粒子模拟、Cuda、PyCuda 的源代码

计算科学 显卡 库达
2021-12-21 14:40:24

我正在寻找参考,指向并行运行粒子模拟、计算粒子轨迹、处理碰撞等的 CUDA 代码的指针。我在 NVidia 源代码库中看到了一些,但很好奇是否有任何并行代码专家知道更多。

谢谢,

1个回答

问了q后,我找到了一个示例代码;本文的 PyCuda 代码 COMPARISON OF PYTHON 3 SINGLE-GPU PARALLELIZATION TECHNOLOGIES 如下。
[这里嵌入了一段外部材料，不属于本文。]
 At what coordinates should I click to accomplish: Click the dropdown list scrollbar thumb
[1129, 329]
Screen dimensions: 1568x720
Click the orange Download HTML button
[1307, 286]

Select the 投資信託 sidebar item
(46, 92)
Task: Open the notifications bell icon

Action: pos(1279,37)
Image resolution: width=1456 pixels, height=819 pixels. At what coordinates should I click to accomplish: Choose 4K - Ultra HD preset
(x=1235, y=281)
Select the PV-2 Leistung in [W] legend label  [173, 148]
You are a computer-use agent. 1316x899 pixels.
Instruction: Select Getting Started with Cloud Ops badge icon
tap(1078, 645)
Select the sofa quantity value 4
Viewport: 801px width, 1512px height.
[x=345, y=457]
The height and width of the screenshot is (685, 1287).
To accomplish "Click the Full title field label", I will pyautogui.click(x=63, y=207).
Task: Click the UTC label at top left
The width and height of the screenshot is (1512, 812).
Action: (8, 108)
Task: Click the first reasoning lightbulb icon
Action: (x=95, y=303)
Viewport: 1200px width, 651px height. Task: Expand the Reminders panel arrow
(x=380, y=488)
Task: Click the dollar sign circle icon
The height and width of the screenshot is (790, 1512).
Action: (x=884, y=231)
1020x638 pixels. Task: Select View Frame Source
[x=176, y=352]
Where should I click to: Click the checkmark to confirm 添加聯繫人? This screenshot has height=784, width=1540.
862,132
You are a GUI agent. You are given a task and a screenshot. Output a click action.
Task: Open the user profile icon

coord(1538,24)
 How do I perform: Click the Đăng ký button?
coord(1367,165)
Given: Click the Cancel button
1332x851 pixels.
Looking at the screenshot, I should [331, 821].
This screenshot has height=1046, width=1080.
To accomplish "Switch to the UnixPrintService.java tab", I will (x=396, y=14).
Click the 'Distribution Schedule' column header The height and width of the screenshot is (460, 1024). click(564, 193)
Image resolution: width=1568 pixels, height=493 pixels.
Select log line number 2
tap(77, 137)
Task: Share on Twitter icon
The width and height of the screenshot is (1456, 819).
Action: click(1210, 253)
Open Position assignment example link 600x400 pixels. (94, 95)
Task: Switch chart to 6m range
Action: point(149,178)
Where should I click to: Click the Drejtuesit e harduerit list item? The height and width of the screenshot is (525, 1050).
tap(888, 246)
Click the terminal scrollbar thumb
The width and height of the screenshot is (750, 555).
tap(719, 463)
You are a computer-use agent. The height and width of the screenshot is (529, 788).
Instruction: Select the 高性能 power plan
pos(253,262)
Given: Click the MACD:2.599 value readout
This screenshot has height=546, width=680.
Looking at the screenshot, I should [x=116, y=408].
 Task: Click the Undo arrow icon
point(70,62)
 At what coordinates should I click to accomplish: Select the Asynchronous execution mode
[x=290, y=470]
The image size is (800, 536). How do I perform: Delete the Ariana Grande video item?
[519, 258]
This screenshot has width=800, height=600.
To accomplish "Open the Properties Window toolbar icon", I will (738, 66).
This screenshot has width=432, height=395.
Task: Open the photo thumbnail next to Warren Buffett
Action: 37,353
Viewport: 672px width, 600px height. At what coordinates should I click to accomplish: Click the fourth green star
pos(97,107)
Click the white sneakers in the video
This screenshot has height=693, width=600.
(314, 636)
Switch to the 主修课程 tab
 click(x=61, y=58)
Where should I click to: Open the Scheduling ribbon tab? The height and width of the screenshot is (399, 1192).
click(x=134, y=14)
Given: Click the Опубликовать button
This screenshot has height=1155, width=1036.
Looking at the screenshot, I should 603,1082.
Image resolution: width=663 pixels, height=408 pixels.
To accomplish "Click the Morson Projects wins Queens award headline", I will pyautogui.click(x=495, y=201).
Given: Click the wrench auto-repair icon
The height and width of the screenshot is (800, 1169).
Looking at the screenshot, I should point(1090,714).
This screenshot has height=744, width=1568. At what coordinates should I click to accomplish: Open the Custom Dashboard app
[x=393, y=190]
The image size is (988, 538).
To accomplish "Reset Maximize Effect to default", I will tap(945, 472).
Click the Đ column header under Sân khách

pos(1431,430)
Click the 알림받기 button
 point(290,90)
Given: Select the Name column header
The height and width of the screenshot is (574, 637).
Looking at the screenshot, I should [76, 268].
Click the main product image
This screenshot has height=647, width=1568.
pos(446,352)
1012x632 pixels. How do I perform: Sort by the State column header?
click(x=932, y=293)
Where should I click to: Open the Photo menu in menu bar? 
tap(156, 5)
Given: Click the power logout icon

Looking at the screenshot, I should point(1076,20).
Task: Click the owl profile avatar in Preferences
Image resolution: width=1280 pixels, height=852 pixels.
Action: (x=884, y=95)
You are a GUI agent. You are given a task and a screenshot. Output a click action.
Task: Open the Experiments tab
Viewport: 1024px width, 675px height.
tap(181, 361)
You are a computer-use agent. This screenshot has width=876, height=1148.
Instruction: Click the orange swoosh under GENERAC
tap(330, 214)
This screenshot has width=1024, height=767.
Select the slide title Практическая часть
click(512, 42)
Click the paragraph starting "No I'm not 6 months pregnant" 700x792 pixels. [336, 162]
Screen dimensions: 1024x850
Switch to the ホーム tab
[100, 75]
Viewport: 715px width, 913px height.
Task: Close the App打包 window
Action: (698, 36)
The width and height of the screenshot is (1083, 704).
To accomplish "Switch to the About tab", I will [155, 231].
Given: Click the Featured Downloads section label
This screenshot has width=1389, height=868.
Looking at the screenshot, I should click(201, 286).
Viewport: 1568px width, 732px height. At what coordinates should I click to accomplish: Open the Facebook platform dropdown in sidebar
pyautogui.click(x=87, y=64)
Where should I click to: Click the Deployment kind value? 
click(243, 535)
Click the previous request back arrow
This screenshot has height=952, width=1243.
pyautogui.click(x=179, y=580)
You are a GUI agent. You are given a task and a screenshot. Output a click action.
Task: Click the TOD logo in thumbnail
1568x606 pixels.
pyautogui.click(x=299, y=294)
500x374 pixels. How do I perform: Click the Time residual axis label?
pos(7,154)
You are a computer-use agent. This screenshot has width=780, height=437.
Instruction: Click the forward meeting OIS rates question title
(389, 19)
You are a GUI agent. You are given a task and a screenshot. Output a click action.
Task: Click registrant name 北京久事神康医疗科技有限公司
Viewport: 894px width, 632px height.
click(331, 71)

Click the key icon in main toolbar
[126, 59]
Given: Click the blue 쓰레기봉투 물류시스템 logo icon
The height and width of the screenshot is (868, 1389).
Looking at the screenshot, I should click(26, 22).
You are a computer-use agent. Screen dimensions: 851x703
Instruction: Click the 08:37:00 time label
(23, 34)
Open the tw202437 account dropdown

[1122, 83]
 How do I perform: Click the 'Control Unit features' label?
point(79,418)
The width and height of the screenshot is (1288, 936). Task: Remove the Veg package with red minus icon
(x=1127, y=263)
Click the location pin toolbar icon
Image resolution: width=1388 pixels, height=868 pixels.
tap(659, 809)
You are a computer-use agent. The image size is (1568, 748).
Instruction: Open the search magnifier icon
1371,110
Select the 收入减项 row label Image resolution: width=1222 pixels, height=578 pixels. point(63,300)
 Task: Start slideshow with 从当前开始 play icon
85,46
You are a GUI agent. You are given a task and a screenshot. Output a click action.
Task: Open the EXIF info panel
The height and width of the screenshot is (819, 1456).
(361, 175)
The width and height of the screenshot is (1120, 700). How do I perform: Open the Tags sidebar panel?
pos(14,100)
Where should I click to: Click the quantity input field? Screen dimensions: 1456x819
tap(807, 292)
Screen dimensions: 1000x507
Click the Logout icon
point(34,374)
它是为 2D 编写的。

http://ceur-ws.org/Vol-2267/518-522-paper-99.pdf

import pycuda.driver as cuda
from jinja2 import Template
from enum import Enum, auto
import numpy as np, pandas as pd
import matplotlib.pyplot as plt
from scipy.stats import rayleigh, norm, kstest
from time import perf_counter
import math

cuda.init()

from pycuda.tools import make_default_context

from pycuda.compiler import SourceModule

from collections import namedtuple

Data = namedtuple('Data', 'charges masses pos vel')

SplitData = namedtuple('SplitData', 'charges masses p0 p1 v0 v1')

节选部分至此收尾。